Privilégier les placements à rendement réel positif.


Privilégiez les placements à rendement réel positif

C‘est un fait ! L’activité mondiale n’a pas attendu la fin de la pandémie pour rebondir vigoureusement. Après une chute inédite de 3,4 % en 2020, le PIB des principales économies a regagné en moyenne près de 6 % l’an dernier (pour la France, Bruno Le Maire, ministre de l’Economie, table même sur une hausse de plus de 6,25 %).

Phénomène nouveau, les Etats se sont montrés particulièrement proactifs dans la protection du pouvoir d’achat des ménages et dans la préservation de la situation financière des entreprises, au prix, il est vrai, d’un net dérapage des déficits budgétaires. Dans le même temps, les banques centrales ont abreuvé plus qu’il n’en faut de liquidités les acteurs économiques pour les aider à passer ce cap délicat.

Ce choc de demande a généré une forte poussée inflationniste.
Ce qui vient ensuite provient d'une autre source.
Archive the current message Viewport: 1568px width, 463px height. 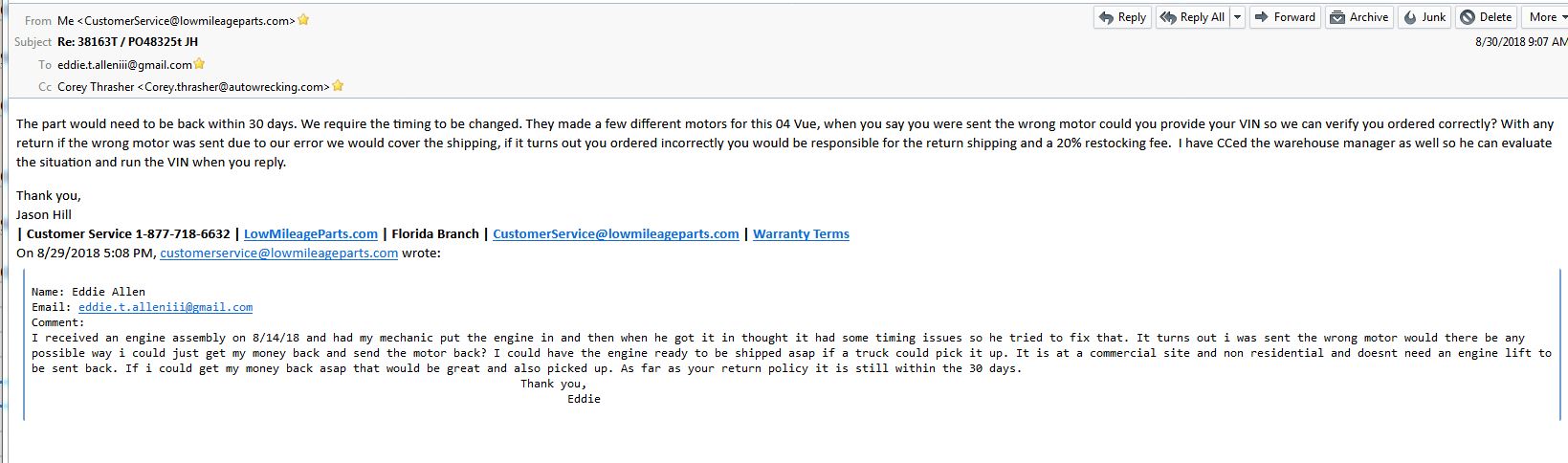(1359, 17)
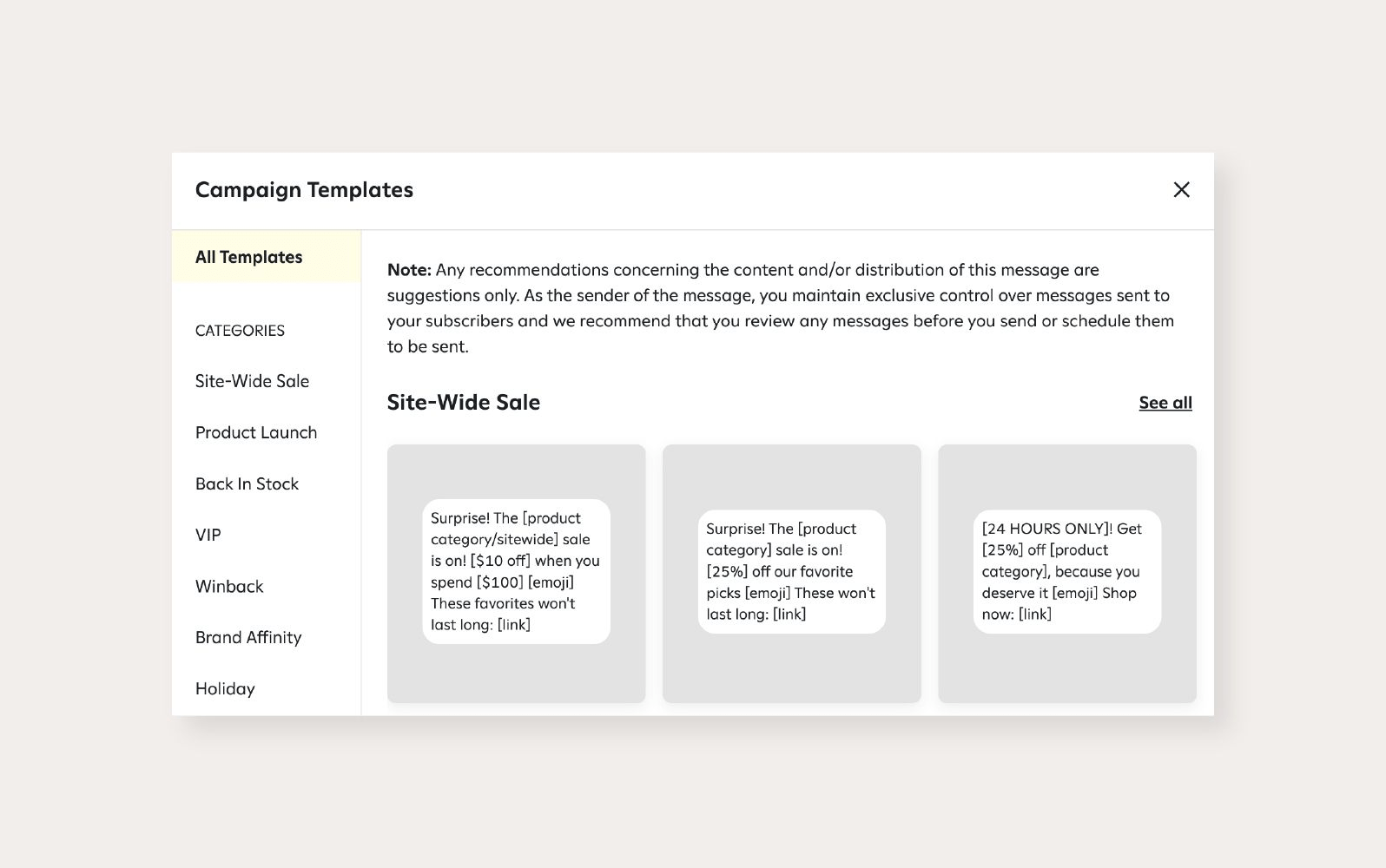Click the See all link
The height and width of the screenshot is (868, 1386).
pos(1165,403)
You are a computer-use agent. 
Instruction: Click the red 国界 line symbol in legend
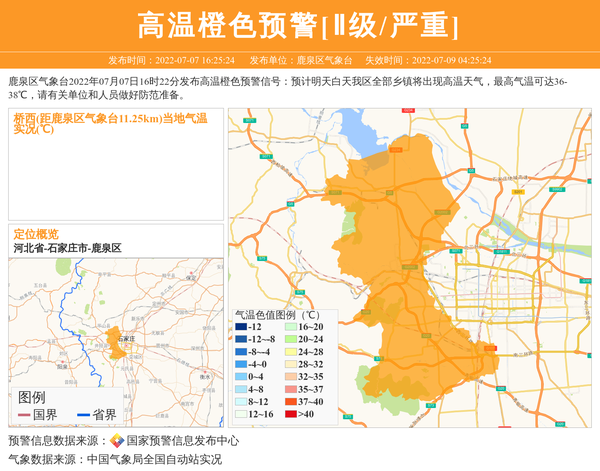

Aux Etats-Unis, les prix à la consommation ont bondi en moyenne de 4,7 % en 2021 (+ 7 % pour le seul mois de décembre, soit un niveau jamais atteint depuis… 1982), tandis qu’en zone euro, ils ont progressé un peu moins vite, mais significativement toutefois (+ 2,6 % sur l’année et + 5 % en décembre).

Si l’énergie constitue le principal foyer inflationniste, c’est toute la chaîne d’approvisionnement qui se retrouve sous pression. Certains composants sont même devenus introuvables. Au-delà du renchérissement du coût de la vie, ce phénomène impacte directement le patrimoine des ménages, parfois positivement, avec la flambée des actifs risqués comme les actions ou l’immobilier, mais parfois défavorablement, pour les placements sans risques tels que les emprunts d’Etat, les fonds en euros de l’assurance vie ou encore les livrets, dont les rendements, désormais inférieurs au niveau d’inflation, ne permettent plus de préserver la valeur du patrimoine.

Avant tout investissement, il est plus que jamais primordial de jauger le rendement réel de celui-ci, c’est-à-dire le gain défalqué de l’inflation. A ce petit jeu, nombre de placements ne tiennent plus la route. En France, face à une hausse des prix désormais supérieure à 2 %, le livret A et son cousin, le LDDS, ne rapporteront toujours que 1% après le relèvement de taux acté au 1er février, ce qui se traduit par un rendement réel négatif de plus de 1 %. Autrement dit, le livret A fait perdre du pouvoir d’achat à ses détenteurs.

Tout le débat consiste à savoir si la poussée inflationniste n’est que provisoire ou bien si elle est promise à durer. A cet égard, rien ne semble tranché. On relève certes des facteurs transitoires, comme la demande des ménages et des entreprises, actuellement très supérieure à son potentiel à long terme, ou encore le prix élevé des matières premières. Mais il faut aussi prendre en compte des phénomènes structurels, comme la transition environnementale qui augmente le coût des énergies, ou encore la démondialisation liée au fait que les entreprises en réaction à la crise sanitaire, cherchent désormais à s’approvisionner et fabriquer localement, ce qui renchérit les coûts de production.

Objectif : un gain nettement supérieur à 2 %

Seule certitude, les prix à la consommation ne retomberont pas aussi rapidement qu’ils ont grimpé. A court terme, la croissance mondiale devrait rester soutenue grâce à la mise en œuvre de plusieurs plans de relance des deux côtés de l’Atlantique, tandis que les ménages semblent décidés à consommer davantage pour rattraper le temps perdu. Parallèlement, les stocks dans les entreprises et chez les distributeurs se maintiennent à un niveau très bas. Il faudra donc patienter plusieurs trimestres avant d’observer une accalmie.

En attendant, il est nécessaire de prendre un certain nombre de décisions pour faire le ménage dans vos placements et ne retenir que les plus performants. Des solutions se présentent dans la plupart des classes d’actifs, à l’exception des placements sans risques à court terme. Qu’il s’agisse d’immobilier, d’actions ou d’investissements alternatifs, il est possible d’obtenir des rendements largement supérieurs à 2 %. Il convient désormais de voir plus loin pour gagner plus.